#### Exercise goal:
With pictures left out, retype the lines from the start of the records through the one that contains "Task: Click the Directory : C:\ path label".

#### Source records:
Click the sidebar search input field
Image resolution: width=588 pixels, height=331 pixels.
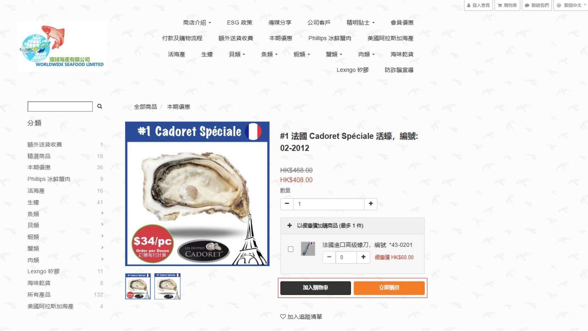point(60,106)
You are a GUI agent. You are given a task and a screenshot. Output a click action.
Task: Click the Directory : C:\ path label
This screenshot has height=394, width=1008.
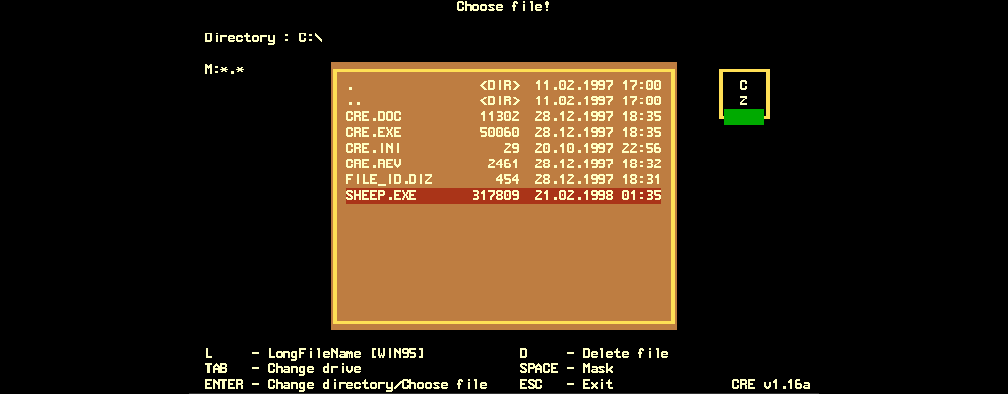(263, 37)
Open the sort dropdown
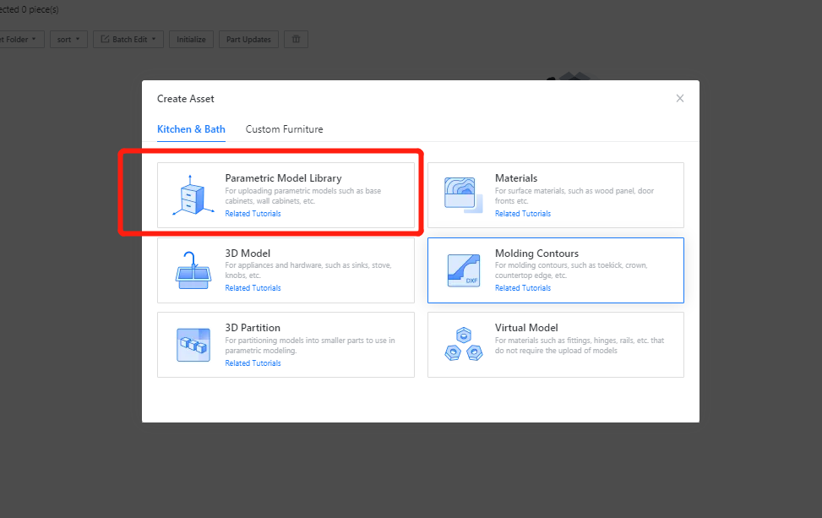Screen dimensions: 822x518 68,40
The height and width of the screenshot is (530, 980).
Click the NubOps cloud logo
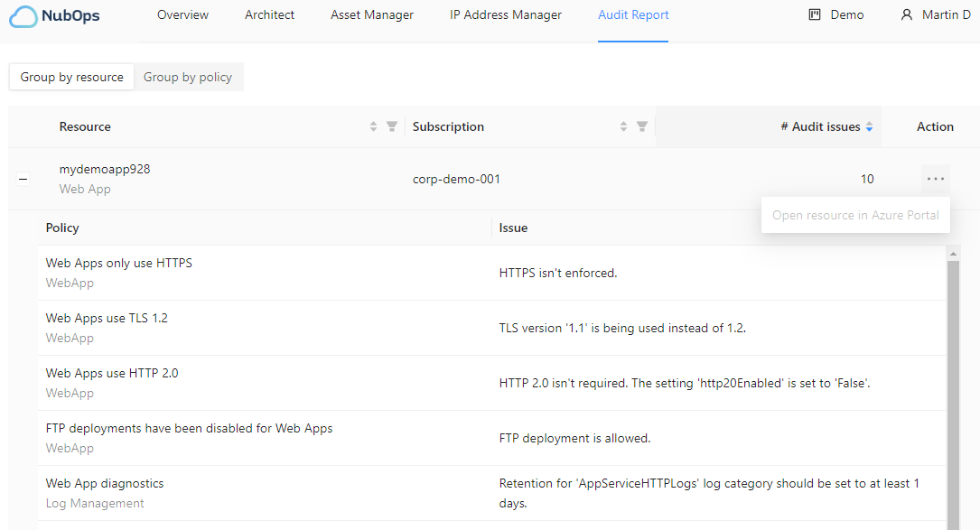(24, 16)
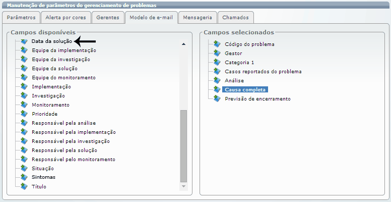Image resolution: width=391 pixels, height=202 pixels.
Task: Click the icon beside Data da solução
Action: [23, 41]
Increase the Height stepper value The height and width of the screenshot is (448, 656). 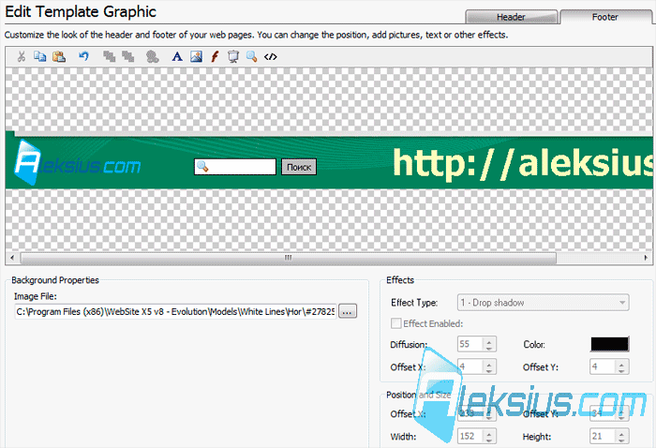621,432
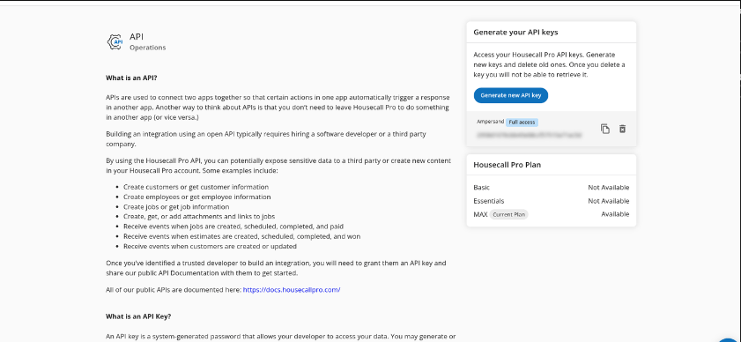
Task: Select the Essentials plan row
Action: click(x=551, y=201)
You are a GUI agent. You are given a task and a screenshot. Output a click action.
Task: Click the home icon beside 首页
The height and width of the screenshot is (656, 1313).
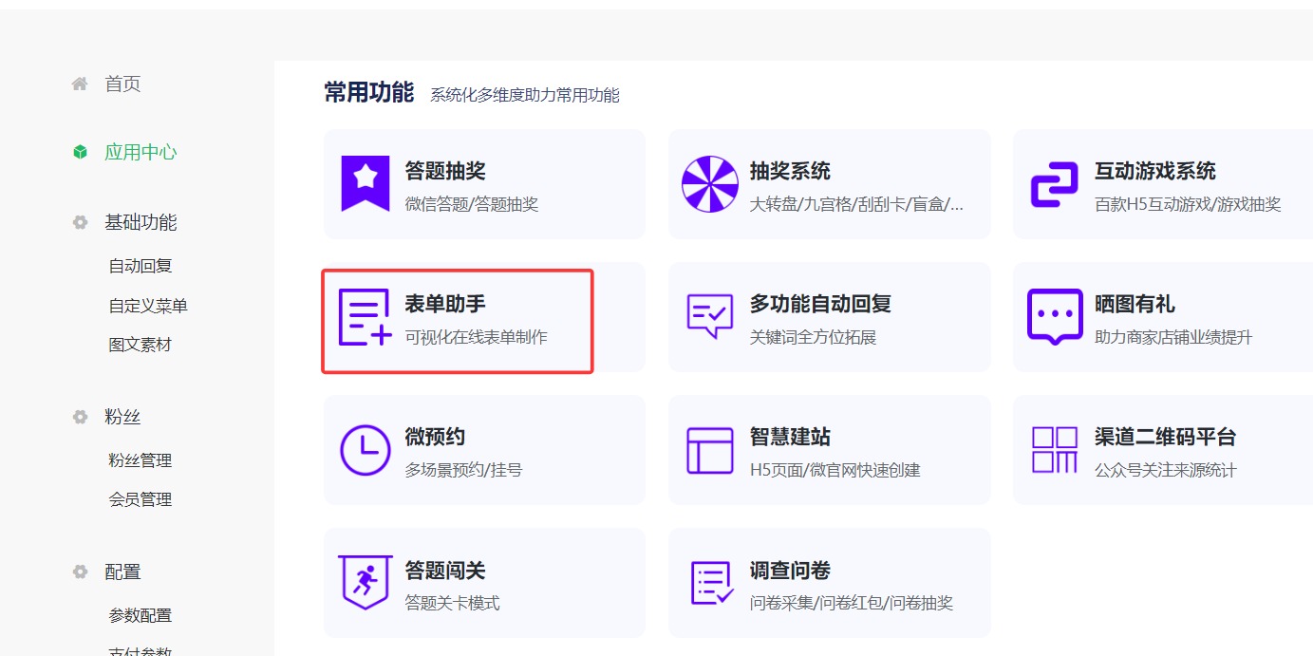pyautogui.click(x=80, y=84)
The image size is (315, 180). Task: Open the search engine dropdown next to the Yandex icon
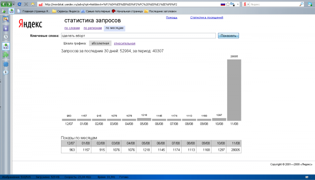point(248,4)
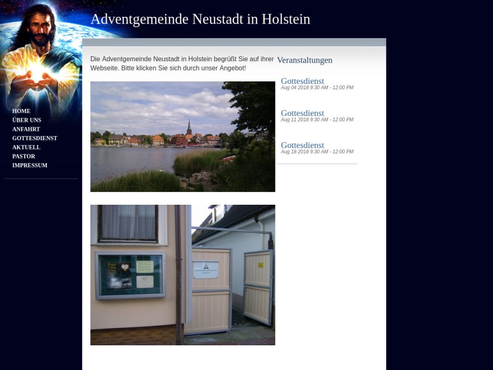Open the Gottesdienst event for Aug 18
Image resolution: width=493 pixels, height=370 pixels.
click(302, 145)
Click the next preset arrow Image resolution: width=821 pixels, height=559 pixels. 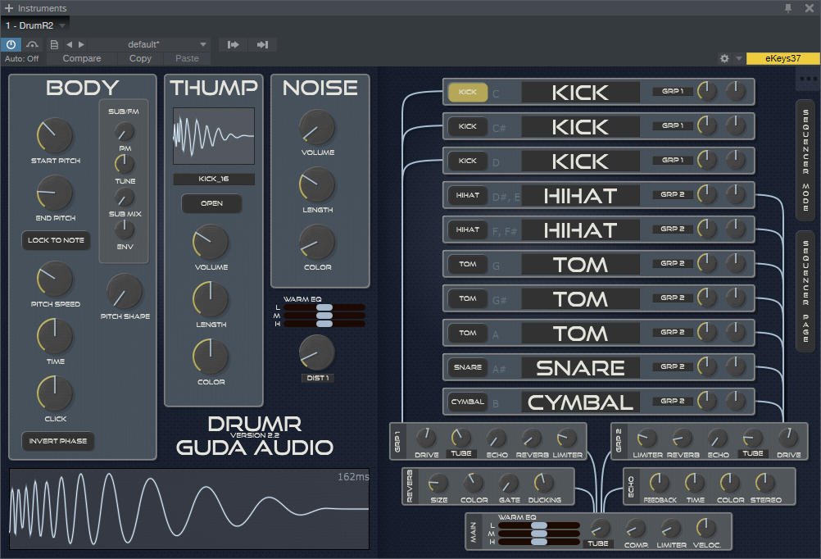pos(81,44)
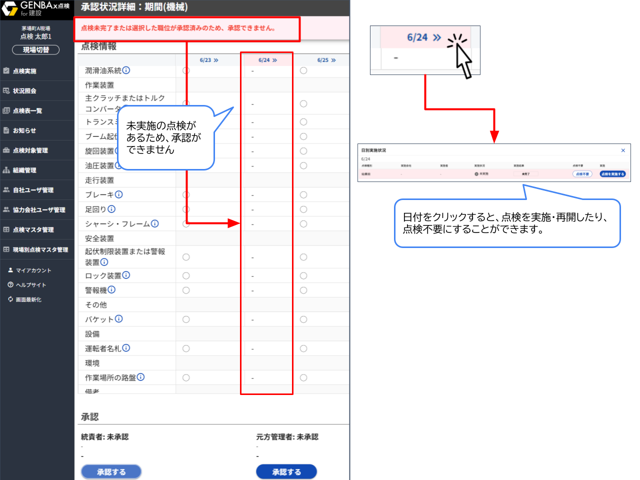This screenshot has height=480, width=640.
Task: Select the 6/23 radio for 足回り
Action: [x=186, y=209]
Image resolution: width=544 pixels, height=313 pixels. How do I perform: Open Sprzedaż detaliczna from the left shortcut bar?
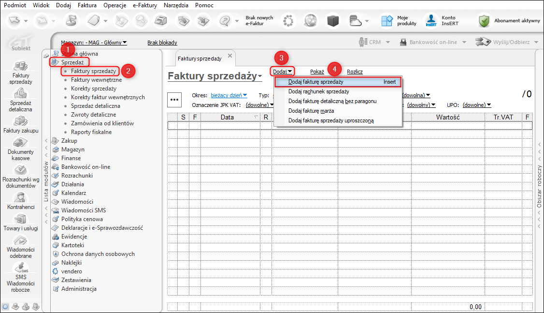pos(21,93)
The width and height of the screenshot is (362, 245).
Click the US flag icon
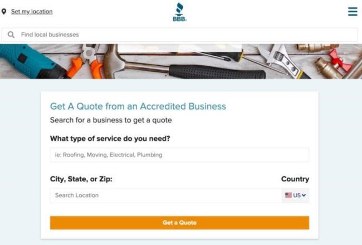(x=288, y=195)
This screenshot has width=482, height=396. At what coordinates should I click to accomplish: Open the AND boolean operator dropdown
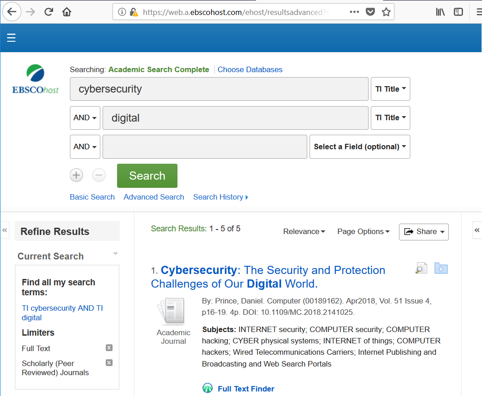84,117
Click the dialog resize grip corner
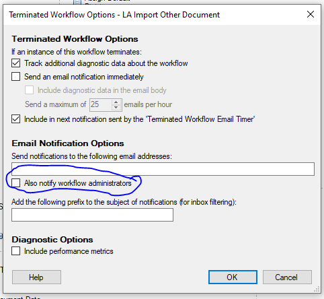 click(317, 290)

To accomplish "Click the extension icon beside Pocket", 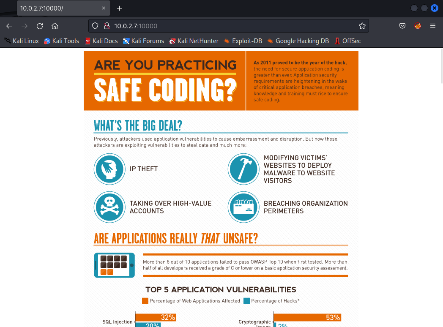I will 418,26.
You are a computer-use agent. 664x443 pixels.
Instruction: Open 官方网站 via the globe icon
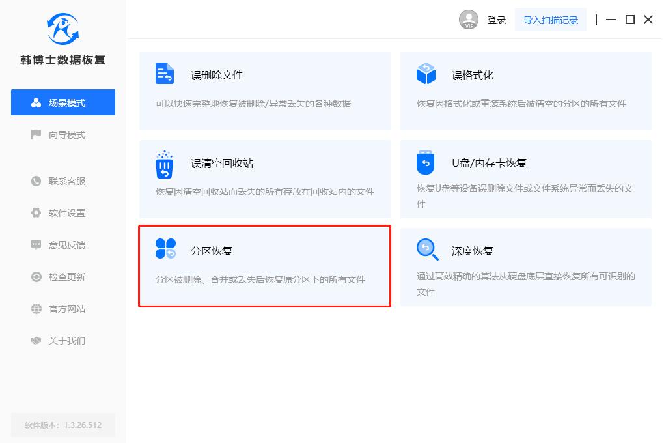coord(37,309)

#### Response to this exercise:
Click the sidebar search input field
Image resolution: width=588 pixels, height=331 pixels.
point(60,106)
You are a GUI agent. You are given a task and a screenshot. Output a click action.
Task: Click the Directory : C:\ path label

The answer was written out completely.